▸ **FRAGMENTO PARA LEER**:
>>>
NOTA: Este ensayo, de cuyo autor se desconoce la
identidad, fue suministrado al columnista por el
Lic. Derly Hiradier Rivas Alvarado, fechado el 29
de Abril de 2011. Diez años después se reproduce
aquí porque mantiene su vigencia plena al ser un
sesudo análisis, muy bien escrito, de la situación
imperante en ese municipio bicentenario escenario
de tantísimas heroicidades y tragedias.
LES escribe San Fernando, el pueblo de los migrantes asesinados, el de las fosas y cadáveres indescriptibles, el de los cárteles querellados. Ultimamente, las voces que hablan de mí resuenan asustadas en el mundo. El mundo pensará entonces, no sin razón, que soy un pueblo macabro. No soy macabro, soy un pueblo atropellado, estoy herido, sangro y lloro, ¡Oh Dios!, y me lamento. Ante los hechos recientes yo, San Fernando, soy el primer sorprendido, el primer aterrado; también yo, San Fernando, siento miedo.
El mal no soy yo, el mal no es mi gente. El mal no es mi tierra ni mi sol ni mi viento. El mal llegó, llegó y se quedó, desconociéndonos a todos. No crean a mi gente pusilánime, mi gente es brava, como brava es la gente de las tierras áridas del norte de México. Ante la tierra agarrada y terca, mi gente se hizo tenaz para arrancarle frutos, ante el temporal incierto, mi gente se hizo estoica para aguantar los embates. Mi gente acerada escogió ganado correoso para que juntos aguantasen las sequías, mi gente incansable encontró cultivos que pudiesen crecer aun con sed. Aquí el ganadero cría, el agricultor siembra, el pescador hace una redada y todo mundo se somete con determinación y optimismo al temporal. Ellos, los que llegaron, son otra cosa.
En estas tierras, que son igual de pastizales gordos que de sequías hambrientas, igual de espigas rebosantes que de raquíticas hierbas, igual de redes plenas que de infructuosas salidas al mar, mi gente nunca está tan contenta como cuando llega el temporal. La lluvia tintineando en los metales sueltos, el olor áspero de la tierra recién mojada, el polvo apaciguado y hasta los truenos iracundos que se vociferan las nubes en el cielo y hacen temblar los espejos en las casas, son todos motivos de alegría, son todos signos de buenaventura para mi gente. El tortillero, el zapatero, el músico están contentos cuando llueve, el comerciante y el restaurantero están contentos cuando llueve, el albañil y el mecánico están contentos cuando llueve, y sobra decirlo, el agricultor y el ganadero están contentos cuando llueve y llueve a tiempo. Aun la ocasional gotera que la lluvia desvela en las casas es lidiada con regocijo, mis gentes recogen las gotas que chorrean desde el techo en cacharros de metal, para que caigan ruidosas y conviertan la lluvia en una sinfonía que dice y que repite y que vuelve a repetir que está lloviendo, que la cosecha es posible, que la becerrada también, que la tierra rendirá y que porque la tierra rinde todos en el pueblo estarán bien. Yo, San Fernando, soy entonces un paradigma de progreso, en mis caminos abundan camiones y camiones repletos de sorgo, de maíz, de frijol, camiones y camiones completos de ganado, camiones frigoríficos cargados de pescado, de camarón, las trilladoras van, los tractores vienen, los arados, las cultivadoras se pavonean en los sembrados, las vacas se contonean en los pastizales verdes luciendo cría y en los atardeceres de horizontes rojos y calientes, mi gente cansada y satisfecha ríe alrededor de los asadores, comentando los incidentes del día, bebiendo a sorbos un tarro de cerveza fría, muy fría.
<<<
▸ **OBJETIVO DEL EJERCICIO**:
En el ensayo sobre San Fernando, cambia "pueblo" por "poblado" en el pasaje que comienza en "NOTA: Este ensayo, de" y termina en "Fernando, siento miedo.". Escribe ese pasaje completo con el cambio hecho. Los datos siguientes no guardan relación con el ensayo sobre San Fernando.

▸ **MATERIAL PROPORCIONADO**:
>>>
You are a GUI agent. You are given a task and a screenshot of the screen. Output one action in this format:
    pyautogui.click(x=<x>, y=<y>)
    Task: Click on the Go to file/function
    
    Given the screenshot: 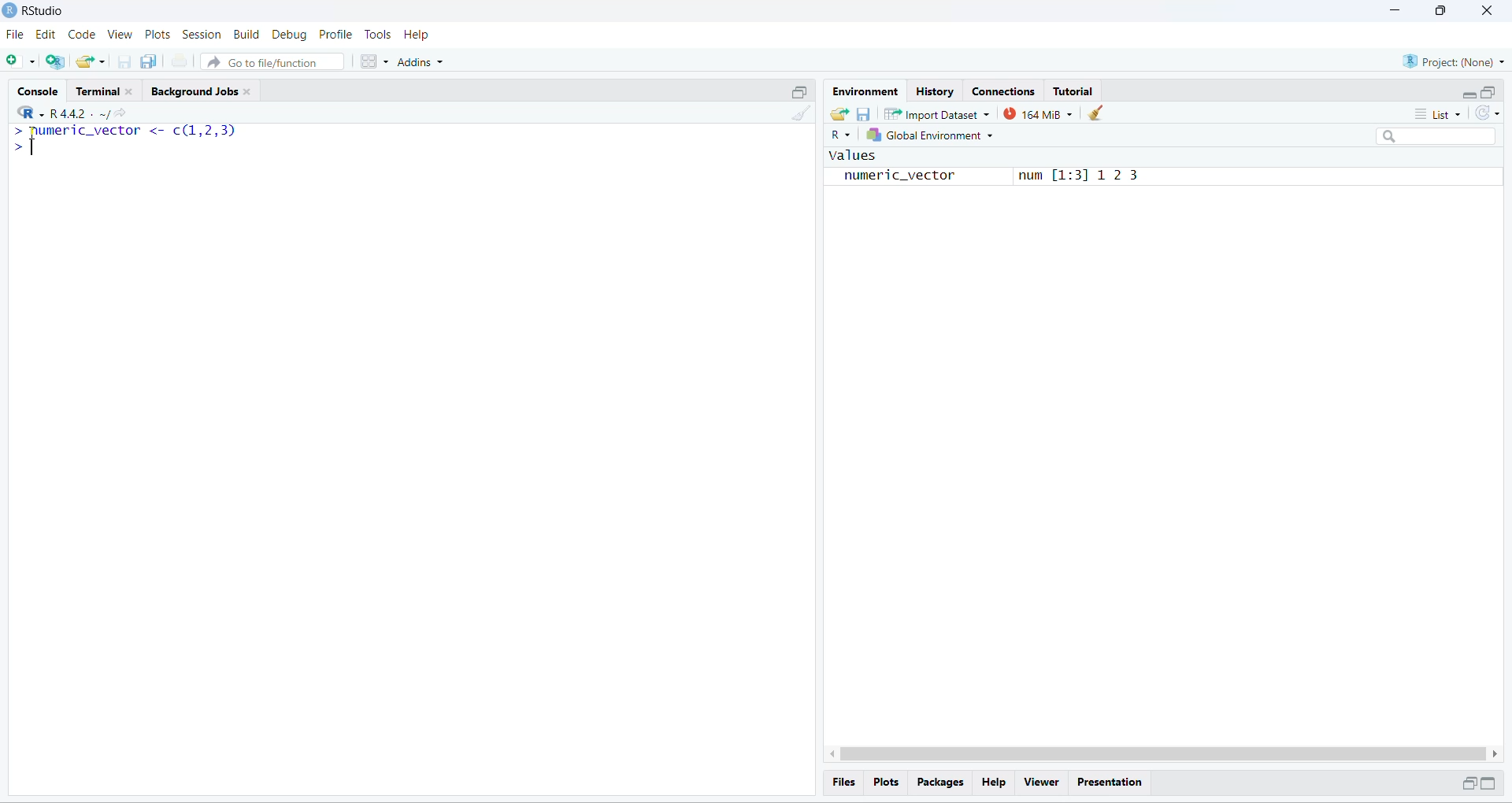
<<<
>>>
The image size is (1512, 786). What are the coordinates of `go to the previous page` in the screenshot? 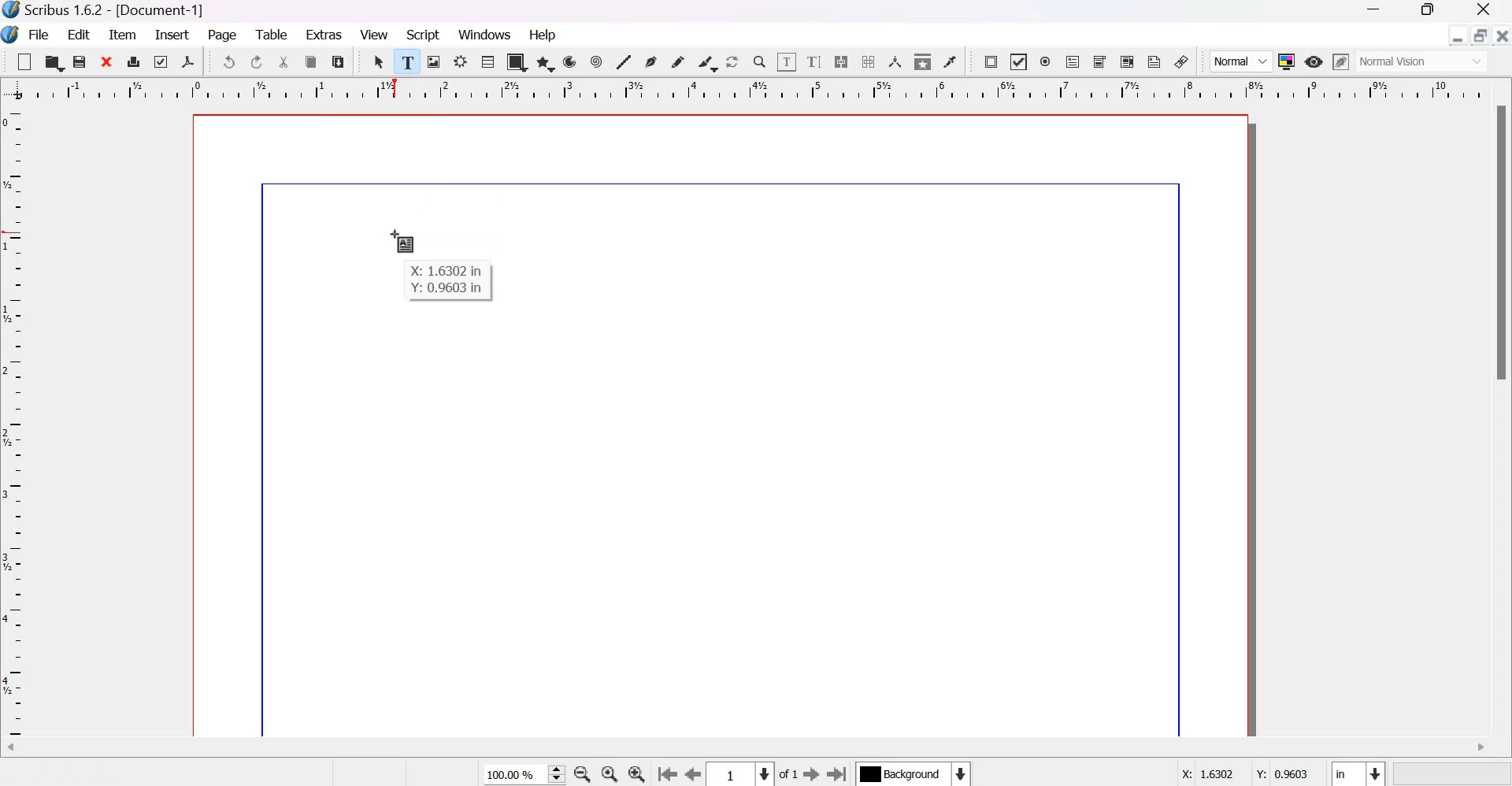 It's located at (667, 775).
<<<
▸ **RESPUESTA ESPERADA**:
NOTA: Este ensayo, de cuyo autor se desconoce la
identidad, fue suministrado al columnista por el
Lic. Derly Hiradier Rivas Alvarado, fechado el 29
de Abril de 2011. Diez años después se reproduce
aquí porque mantiene su vigencia plena al ser un
sesudo análisis, muy bien escrito, de la situación
imperante en ese municipio bicentenario escenario
de tantísimas heroicidades y tragedias.
LES escribe San Fernando, el poblado de los migrantes asesinados, el de las fosas y cadáveres indescriptibles, el de los cárteles querellados. Ultimamente, las voces que hablan de mí resuenan asustadas en el mundo. El mundo pensará entonces, no sin razón, que soy un poblado macabro. No soy macabro, soy un poblado atropellado, estoy herido, sangro y lloro, ¡Oh Dios!, y me lamento. Ante los hechos recientes yo, San Fernando, soy el primer sorprendido, el primer aterrado; también yo, San Fernando, siento miedo.